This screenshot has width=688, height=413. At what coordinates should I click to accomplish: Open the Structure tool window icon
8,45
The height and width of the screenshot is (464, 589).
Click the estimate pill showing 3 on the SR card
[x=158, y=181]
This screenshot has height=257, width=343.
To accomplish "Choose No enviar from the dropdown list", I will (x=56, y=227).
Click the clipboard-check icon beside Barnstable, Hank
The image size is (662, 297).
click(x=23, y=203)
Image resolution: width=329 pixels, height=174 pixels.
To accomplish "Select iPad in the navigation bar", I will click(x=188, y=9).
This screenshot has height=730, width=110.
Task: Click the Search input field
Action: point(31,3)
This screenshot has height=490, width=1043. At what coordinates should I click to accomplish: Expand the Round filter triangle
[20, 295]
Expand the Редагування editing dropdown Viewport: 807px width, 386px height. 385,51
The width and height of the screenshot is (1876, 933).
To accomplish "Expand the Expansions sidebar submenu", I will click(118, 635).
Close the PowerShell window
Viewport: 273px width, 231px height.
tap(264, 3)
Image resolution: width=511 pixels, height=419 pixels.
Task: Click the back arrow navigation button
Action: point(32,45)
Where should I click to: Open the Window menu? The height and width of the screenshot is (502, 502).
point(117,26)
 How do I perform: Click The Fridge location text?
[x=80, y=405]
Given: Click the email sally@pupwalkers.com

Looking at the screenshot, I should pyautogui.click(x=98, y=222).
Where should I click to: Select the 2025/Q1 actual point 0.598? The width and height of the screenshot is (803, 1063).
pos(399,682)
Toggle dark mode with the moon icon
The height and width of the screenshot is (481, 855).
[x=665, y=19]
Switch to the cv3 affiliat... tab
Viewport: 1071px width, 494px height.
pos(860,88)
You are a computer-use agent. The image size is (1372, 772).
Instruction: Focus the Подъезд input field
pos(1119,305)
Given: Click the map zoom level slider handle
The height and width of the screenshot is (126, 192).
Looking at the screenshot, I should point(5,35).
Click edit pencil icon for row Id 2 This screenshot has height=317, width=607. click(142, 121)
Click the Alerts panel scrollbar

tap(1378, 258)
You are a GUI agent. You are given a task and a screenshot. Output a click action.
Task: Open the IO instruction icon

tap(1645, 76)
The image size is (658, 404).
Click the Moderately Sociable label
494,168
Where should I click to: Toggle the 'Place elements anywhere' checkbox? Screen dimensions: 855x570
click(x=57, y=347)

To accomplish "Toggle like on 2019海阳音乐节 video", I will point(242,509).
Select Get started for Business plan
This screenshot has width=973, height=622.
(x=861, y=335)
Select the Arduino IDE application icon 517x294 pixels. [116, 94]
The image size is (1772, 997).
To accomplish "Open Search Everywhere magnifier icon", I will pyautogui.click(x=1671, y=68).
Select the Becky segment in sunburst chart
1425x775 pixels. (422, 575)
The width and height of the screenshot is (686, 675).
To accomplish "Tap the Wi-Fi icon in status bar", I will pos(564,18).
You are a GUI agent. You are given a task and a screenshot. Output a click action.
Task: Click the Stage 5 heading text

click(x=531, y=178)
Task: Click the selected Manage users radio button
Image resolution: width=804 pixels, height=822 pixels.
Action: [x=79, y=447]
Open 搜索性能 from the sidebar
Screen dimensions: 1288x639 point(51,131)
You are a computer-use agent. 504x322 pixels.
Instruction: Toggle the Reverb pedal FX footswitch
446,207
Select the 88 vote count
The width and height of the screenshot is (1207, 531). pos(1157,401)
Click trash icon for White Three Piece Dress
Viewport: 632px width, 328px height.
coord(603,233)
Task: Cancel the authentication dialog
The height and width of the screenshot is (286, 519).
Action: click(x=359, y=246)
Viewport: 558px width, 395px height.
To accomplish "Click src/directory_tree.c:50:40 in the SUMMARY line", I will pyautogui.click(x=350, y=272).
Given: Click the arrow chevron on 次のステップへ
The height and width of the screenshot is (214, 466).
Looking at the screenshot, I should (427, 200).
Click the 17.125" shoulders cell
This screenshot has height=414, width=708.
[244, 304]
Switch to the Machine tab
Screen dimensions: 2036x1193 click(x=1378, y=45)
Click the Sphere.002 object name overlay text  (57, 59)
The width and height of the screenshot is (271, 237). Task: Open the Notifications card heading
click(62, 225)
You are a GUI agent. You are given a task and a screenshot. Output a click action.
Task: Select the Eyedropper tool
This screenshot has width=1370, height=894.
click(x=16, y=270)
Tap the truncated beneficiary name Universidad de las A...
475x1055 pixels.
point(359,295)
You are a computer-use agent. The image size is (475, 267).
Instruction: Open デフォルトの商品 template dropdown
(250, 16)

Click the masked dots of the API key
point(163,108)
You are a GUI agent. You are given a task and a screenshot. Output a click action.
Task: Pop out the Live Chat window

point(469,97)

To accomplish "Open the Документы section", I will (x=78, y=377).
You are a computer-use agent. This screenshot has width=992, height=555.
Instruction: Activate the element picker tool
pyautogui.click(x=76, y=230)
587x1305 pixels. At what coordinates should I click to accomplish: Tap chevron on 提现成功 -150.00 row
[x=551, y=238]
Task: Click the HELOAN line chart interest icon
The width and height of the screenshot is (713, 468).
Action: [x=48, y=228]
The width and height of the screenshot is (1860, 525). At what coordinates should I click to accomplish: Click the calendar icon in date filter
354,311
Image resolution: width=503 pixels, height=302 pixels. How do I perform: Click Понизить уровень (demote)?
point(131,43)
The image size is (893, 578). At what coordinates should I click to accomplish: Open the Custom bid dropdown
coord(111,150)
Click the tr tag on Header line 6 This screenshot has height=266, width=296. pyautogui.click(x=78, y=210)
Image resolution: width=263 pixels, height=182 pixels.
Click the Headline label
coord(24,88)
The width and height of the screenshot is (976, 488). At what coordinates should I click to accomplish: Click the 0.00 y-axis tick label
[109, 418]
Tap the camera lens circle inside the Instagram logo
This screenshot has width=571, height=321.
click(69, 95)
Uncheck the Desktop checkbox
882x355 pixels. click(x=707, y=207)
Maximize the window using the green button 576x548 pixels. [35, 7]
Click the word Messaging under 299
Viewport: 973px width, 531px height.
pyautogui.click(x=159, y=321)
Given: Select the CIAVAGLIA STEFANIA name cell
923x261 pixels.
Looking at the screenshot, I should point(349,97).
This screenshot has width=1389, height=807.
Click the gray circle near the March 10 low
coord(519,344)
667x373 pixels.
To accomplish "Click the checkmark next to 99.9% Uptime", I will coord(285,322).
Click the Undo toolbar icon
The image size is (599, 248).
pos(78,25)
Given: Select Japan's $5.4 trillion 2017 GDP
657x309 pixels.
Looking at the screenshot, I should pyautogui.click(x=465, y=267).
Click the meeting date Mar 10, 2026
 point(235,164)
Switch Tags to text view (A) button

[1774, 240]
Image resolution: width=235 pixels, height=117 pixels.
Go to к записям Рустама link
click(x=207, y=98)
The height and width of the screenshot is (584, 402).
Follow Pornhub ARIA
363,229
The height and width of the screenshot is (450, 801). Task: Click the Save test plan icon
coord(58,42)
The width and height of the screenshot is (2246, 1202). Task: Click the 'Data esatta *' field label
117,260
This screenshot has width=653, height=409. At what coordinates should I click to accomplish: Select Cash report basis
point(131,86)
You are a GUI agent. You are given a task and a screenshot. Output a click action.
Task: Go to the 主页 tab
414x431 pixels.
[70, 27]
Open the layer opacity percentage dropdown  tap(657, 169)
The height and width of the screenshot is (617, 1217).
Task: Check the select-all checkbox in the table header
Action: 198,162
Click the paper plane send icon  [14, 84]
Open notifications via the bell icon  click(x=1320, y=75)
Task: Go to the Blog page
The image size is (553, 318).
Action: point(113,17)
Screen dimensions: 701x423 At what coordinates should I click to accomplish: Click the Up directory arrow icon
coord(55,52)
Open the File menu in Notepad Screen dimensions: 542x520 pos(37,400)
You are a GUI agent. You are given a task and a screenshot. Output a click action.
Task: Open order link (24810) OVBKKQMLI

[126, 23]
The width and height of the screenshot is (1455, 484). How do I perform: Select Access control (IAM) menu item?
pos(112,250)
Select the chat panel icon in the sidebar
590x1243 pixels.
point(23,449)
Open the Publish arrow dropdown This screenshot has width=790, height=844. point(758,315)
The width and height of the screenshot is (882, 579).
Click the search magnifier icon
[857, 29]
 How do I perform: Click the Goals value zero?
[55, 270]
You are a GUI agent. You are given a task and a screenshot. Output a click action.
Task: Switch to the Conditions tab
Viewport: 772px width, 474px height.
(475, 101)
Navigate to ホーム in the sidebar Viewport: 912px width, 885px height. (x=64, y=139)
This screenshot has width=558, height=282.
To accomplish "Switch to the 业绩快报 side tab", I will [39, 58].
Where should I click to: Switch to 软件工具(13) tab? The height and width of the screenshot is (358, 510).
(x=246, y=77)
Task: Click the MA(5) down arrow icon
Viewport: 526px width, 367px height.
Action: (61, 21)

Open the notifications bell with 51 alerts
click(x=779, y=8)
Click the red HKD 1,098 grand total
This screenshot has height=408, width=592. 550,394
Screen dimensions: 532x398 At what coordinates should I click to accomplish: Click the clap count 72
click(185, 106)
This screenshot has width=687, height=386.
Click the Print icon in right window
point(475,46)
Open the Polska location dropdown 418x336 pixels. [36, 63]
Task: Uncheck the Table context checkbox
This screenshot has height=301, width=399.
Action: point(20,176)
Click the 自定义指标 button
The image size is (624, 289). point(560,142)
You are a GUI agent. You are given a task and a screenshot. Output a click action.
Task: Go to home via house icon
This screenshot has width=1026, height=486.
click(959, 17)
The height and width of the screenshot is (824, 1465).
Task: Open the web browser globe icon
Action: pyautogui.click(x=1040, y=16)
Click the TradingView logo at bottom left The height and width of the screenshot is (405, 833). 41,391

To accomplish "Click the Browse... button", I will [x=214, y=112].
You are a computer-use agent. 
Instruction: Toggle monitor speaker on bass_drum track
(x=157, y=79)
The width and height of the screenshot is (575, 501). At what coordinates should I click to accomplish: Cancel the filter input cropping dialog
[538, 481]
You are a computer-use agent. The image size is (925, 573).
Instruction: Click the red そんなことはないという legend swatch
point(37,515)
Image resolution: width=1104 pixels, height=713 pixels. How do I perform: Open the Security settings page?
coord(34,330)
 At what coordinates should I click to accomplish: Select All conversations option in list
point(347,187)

——————

> [Work to do]
Render the records above as a Markdown table with two columns, Row and Line. Cover the span from the first line of the records through the line containing "will (x=56, y=227).", both included, and leave out any blank lines.

> [Written reply]
| Row | Line |
|---|---|
| 1 | This screenshot has width=688, height=413. At what coordinates should I click to accomplish: Open the Structure tool window icon |
| 2 | 8,45 |
| 3 | The height and width of the screenshot is (464, 589). |
| 4 | Click the estimate pill showing 3 on the SR card |
| 5 | [x=158, y=181] |
| 6 | This screenshot has height=257, width=343. |
| 7 | To accomplish "Choose No enviar from the dropdown list", I will (x=56, y=227). |